Do you dream of being a rock star? Do you hope to live a long life?
If so, you’d better start prioritizing—or, at the very least, join a band. Because from Elvis Presley to Amy Winehouse, solo pop superstars are disproportionately likely to die young (although not necessarily at age 27).
That’s one finding of a study just published in the British journal BMJ Open, which takes a close look at mortality among rock and pop icons of the past half-century. And just like the rest of us, it finds, famous musicians are more likely to die from substance abuse if they had troubled childhoods.
A team of researchers led by Mark Bellis, director of the Centre for Public Health at Liverpool John Moores University, looked at the mortality rates and childhood experiences of 1,489 rock and pop stars who gained fame between 1956 and 2006. Comparisons were made across the decades, and between European and American musicians.
Confirming earlier studies, the researchers report famous musicians are more likely than their fans to prematurely enter rock and roll heaven. Specifically, they found the gap in life expectancy between pop stars and the public widened consistently until 25 years after the musicians first became famous.
After that, for reasons that aren’t clear, mortality rates for European stars gradually revert back to those of the general population, while the gap remains wide for American stars. (Are reunion tours bad for your health?)

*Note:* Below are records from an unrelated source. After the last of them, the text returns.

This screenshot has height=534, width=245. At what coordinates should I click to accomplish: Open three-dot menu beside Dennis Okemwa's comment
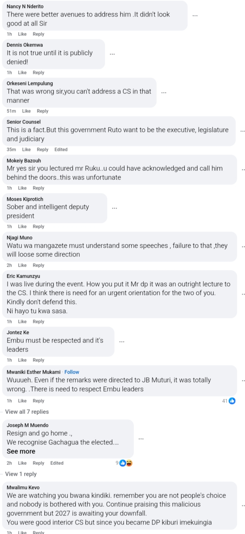point(112,54)
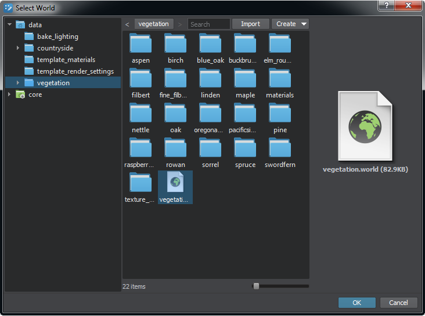Select the vegetation.world file icon

tap(175, 183)
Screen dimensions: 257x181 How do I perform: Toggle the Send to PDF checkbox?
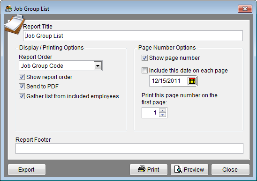pyautogui.click(x=22, y=87)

The researchers found solo performers were about twice as likely to die earlier than expected (that is, earlier than the average for their demographic category) as members of a band. Among North American solo stars, nearly 23 percent died before their time, compared to just over 10 percent of band members. Among Europeans, the figures were 9.8 percent for solo stars and 5.4 percent for members of a band.
This could reflect that solo stars tend to be more famous than band members and thus face a different set of pressures and temptations. Or, the researchers speculate, the support of fellow musicians could be a “protective factor” against certain self-destructive behaviors.
That said, the study strongly suggests those behaviors are rooted in experiences that occurred far before a musician achieved fame—or perhaps even before they picked up an instrument.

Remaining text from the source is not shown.